We must address the clogged-up nature of the planning system, and the Government have already done that through our reforms. We must ensure that if planning authorities are not performing properly, they can reach the right performance levels. We must also ensure that we get timely decisions. That, combined with other measures, will help to ensure that we build more homes, which we desperately need in this country. The Bill, along with other recent announcements and the Government’s general direction of travel, will make a significant contribution to achieving those objectives.
I have already made it absolutely clear that as we have simplified the planning guidance, we are, of course, also responsible, as are local councils, for the efficient delivery of planning applications. I repeat that good, efficient councils have nothing to fear from the Bill.

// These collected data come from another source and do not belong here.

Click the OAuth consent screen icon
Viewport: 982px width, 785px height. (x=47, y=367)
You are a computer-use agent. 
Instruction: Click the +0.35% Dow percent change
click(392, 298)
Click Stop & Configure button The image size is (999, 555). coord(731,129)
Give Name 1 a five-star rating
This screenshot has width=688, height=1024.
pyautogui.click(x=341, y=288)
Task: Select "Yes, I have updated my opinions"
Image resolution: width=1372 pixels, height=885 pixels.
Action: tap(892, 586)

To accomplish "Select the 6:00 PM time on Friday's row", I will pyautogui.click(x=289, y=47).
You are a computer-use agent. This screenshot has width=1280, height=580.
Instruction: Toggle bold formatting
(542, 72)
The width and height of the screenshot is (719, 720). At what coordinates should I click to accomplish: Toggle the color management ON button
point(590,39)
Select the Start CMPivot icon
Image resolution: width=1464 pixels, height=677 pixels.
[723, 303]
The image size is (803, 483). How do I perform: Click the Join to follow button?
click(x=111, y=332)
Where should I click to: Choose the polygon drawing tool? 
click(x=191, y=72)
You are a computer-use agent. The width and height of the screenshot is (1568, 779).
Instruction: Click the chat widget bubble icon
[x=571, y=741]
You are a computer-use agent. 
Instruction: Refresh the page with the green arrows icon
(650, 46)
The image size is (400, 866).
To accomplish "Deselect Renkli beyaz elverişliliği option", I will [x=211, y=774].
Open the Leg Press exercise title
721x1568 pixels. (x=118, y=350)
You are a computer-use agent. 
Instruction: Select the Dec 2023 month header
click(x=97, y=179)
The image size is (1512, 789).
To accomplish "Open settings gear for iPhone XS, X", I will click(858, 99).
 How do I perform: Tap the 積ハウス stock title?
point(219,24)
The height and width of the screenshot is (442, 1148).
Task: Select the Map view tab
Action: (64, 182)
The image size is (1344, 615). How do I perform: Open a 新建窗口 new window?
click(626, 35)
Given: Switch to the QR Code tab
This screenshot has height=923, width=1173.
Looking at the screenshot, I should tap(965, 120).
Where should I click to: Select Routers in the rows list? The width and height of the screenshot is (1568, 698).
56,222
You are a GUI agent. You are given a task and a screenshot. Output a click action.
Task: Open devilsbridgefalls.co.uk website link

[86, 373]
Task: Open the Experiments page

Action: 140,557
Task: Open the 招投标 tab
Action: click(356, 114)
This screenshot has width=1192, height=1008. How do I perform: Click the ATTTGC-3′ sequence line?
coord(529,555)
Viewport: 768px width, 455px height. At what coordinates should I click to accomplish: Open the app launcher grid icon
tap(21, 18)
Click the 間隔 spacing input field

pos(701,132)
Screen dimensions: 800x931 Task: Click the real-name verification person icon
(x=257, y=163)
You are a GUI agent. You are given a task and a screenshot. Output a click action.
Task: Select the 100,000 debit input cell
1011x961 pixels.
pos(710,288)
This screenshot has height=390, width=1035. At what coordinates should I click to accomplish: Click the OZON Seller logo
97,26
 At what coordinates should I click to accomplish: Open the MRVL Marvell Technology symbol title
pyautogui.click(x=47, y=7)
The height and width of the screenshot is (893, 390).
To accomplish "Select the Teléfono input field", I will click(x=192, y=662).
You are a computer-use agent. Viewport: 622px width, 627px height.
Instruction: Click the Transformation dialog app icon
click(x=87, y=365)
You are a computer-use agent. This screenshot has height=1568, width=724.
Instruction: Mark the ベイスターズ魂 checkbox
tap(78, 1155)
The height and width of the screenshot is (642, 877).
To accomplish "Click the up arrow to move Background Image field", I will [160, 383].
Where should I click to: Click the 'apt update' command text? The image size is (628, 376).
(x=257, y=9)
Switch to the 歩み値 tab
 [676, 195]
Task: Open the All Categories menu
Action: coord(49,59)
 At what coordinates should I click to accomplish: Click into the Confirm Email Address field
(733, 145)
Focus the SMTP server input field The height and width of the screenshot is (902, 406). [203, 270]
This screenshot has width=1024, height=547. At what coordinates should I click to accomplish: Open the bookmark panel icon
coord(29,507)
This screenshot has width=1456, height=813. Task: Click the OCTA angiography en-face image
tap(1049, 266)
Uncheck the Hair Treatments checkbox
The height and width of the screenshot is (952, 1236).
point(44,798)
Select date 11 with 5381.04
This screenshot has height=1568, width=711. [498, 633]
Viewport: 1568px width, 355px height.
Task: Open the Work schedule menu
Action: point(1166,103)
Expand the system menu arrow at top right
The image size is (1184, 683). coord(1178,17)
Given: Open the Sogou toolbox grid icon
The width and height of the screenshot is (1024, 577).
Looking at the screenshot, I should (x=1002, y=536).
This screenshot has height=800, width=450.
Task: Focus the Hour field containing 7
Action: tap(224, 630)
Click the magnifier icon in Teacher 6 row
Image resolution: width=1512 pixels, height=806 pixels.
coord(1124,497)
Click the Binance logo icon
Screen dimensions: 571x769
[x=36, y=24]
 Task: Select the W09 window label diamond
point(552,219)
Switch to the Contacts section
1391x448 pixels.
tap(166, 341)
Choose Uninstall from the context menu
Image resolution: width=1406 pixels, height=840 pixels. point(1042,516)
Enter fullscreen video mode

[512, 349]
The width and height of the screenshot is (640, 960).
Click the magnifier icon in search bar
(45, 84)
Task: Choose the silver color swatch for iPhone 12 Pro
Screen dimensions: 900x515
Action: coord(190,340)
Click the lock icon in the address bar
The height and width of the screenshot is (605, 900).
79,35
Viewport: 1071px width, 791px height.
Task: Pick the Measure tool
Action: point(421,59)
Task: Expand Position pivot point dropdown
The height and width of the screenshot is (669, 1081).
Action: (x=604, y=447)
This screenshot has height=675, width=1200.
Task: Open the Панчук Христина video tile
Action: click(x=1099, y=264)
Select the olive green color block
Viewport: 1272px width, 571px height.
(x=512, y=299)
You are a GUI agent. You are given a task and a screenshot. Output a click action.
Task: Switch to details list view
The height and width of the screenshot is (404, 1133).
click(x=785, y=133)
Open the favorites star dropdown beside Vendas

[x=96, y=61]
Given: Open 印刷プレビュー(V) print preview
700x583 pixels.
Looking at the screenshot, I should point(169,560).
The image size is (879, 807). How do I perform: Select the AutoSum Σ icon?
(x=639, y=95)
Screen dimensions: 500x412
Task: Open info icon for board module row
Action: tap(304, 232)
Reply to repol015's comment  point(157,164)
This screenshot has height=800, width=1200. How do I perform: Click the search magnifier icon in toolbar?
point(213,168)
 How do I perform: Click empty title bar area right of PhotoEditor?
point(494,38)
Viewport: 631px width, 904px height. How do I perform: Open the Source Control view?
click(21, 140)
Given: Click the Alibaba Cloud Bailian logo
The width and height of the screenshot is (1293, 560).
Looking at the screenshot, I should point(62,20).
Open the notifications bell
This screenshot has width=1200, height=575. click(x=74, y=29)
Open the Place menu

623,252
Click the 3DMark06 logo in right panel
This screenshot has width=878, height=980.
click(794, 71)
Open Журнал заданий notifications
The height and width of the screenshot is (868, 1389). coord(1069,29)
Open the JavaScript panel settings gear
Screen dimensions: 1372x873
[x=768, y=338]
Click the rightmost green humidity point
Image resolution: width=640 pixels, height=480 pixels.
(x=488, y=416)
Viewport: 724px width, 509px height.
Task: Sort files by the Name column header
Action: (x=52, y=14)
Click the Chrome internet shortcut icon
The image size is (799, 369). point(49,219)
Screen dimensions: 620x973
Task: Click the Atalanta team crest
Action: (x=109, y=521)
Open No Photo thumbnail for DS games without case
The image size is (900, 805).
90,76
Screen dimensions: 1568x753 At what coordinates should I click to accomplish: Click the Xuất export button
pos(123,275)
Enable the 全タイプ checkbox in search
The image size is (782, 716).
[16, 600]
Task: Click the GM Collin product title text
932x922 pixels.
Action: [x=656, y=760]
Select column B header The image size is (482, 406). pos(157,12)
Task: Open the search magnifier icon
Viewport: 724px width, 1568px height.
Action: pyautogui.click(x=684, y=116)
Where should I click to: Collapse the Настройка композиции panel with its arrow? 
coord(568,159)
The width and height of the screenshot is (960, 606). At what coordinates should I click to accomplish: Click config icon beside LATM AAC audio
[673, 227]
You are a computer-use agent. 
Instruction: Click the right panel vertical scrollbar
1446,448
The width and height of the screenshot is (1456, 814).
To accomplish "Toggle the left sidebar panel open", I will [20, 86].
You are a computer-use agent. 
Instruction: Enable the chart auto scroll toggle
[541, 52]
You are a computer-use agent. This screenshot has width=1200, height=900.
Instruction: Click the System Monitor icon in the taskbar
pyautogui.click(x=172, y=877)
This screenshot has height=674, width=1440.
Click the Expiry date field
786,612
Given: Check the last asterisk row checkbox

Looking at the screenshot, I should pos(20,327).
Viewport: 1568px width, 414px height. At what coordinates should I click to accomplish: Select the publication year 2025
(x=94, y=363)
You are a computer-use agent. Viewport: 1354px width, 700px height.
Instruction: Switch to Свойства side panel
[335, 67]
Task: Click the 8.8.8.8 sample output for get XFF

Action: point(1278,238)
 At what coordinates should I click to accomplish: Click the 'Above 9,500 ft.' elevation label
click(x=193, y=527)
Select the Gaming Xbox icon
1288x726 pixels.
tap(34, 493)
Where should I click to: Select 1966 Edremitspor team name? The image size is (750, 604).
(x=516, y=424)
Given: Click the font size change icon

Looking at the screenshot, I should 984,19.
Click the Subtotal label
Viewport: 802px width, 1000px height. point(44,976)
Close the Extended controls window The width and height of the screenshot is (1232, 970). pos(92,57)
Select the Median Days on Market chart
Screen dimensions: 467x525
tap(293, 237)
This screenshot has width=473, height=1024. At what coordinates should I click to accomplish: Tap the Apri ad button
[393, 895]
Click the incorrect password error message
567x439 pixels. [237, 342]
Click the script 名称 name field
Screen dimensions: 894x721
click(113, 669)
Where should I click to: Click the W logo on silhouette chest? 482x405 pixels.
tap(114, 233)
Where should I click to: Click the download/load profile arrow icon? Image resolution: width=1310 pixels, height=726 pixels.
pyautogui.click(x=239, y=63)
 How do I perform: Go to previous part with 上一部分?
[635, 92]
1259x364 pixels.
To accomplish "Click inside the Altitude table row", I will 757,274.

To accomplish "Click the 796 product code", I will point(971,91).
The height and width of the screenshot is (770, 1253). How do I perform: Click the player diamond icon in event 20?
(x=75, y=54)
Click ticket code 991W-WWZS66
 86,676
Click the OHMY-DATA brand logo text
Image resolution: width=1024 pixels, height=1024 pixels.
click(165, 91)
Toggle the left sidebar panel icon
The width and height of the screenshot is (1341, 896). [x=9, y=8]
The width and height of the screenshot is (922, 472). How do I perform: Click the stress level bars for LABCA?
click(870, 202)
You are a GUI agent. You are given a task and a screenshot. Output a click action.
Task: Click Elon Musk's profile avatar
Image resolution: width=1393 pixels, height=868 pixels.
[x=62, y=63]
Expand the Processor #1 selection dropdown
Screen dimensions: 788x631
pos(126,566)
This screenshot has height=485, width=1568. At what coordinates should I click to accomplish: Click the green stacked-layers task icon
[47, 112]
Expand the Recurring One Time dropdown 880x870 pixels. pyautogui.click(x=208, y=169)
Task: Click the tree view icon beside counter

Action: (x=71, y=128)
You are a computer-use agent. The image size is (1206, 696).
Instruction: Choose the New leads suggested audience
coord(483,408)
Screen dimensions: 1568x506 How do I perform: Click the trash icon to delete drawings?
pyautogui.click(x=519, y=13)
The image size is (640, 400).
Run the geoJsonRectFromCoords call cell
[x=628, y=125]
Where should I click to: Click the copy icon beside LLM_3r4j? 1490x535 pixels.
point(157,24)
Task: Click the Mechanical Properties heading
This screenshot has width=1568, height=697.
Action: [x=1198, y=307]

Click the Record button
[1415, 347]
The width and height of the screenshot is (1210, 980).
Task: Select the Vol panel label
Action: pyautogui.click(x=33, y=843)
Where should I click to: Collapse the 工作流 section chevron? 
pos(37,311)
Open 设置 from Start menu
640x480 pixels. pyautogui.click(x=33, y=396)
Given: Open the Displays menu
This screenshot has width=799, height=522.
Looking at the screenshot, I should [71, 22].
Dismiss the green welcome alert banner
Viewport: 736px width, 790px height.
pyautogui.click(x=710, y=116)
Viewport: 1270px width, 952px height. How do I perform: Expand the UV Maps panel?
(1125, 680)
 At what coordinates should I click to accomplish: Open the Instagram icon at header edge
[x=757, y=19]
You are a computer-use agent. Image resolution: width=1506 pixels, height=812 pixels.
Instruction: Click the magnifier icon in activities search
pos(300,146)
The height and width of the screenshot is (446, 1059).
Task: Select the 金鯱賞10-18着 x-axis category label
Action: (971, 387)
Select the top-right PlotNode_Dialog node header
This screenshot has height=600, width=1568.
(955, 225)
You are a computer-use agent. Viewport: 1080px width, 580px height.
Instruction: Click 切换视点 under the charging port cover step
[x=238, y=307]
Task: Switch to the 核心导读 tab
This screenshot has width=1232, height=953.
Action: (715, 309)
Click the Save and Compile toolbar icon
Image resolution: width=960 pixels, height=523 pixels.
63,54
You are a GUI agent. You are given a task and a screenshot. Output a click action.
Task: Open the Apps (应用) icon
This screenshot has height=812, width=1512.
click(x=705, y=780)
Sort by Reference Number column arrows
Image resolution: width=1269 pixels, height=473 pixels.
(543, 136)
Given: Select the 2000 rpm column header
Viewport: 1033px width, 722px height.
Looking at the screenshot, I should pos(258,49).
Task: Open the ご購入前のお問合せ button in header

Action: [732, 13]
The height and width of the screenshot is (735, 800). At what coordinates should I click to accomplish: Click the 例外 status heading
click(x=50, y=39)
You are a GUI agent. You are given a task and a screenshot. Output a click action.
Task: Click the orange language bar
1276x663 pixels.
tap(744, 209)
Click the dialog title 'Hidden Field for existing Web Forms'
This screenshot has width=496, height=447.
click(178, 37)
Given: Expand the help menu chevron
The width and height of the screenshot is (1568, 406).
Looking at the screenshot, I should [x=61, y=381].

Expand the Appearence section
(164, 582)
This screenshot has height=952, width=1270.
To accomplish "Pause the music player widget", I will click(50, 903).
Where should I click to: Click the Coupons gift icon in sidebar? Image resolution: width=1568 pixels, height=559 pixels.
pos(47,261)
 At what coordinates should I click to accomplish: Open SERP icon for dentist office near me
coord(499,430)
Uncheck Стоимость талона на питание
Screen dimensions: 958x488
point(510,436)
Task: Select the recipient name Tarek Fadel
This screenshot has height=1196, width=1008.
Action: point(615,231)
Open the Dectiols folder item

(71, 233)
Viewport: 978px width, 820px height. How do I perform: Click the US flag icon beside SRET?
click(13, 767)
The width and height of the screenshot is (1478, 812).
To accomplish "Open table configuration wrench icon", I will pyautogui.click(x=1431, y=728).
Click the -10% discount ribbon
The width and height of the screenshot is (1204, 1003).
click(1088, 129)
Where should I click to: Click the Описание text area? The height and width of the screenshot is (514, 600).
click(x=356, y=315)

Let us examine the previous Government’s record: in 13 years, they passed 15 planning Acts; six years after their main planning Act of 2004, fewer than 60 out of 335 planning authorities actually had the core strategies they were supposed to have; and after 13 years of top-down housing targets, they ended up with the lowest number of new homes built in any peacetime year since the 1920s. And who can forget the shambles of the eco-towns? Ten were promised, only three turned out to be viable without public subsidy, amazingly only one was assessed as environmentally friendly and, of course, none of the 10 was actually built. That is Labour in a nutshell: nought out of 10 for delivery. They give the builders of the Potemkin village a good name. So there we have the Labour record: planning authorities with no plans; development agreements commissioned but not actually signed; affordable housing commitments demanded but not actually built; eco-towns promised but none—not one—actually delivered. The Labour party is defending a record of failure and supporting a position of stagnation.
The Minister has mentioned the efficiency of councils twice now. Councils need certainty and so do businesses if we are to see growth and success in our economy. Will he define what he means by an efficient local council, using either a number of councils or a percentage?
The Secretary of State made it clear, and I repeat it, that we will consult on the definition of a poorly performing council. We will set out the criteria and I hope the hon. Gentleman will respond to that consultation.
Let me be very clear about the contrast that faces the House tonight. The Labour party is defending a record of failure and the status quo of stagnation, whereas this Government and this party want to see growth in all parts of our country. We are determined to open up opportunity for sustainable development, not just in the most efficient local authorities but in every single council area.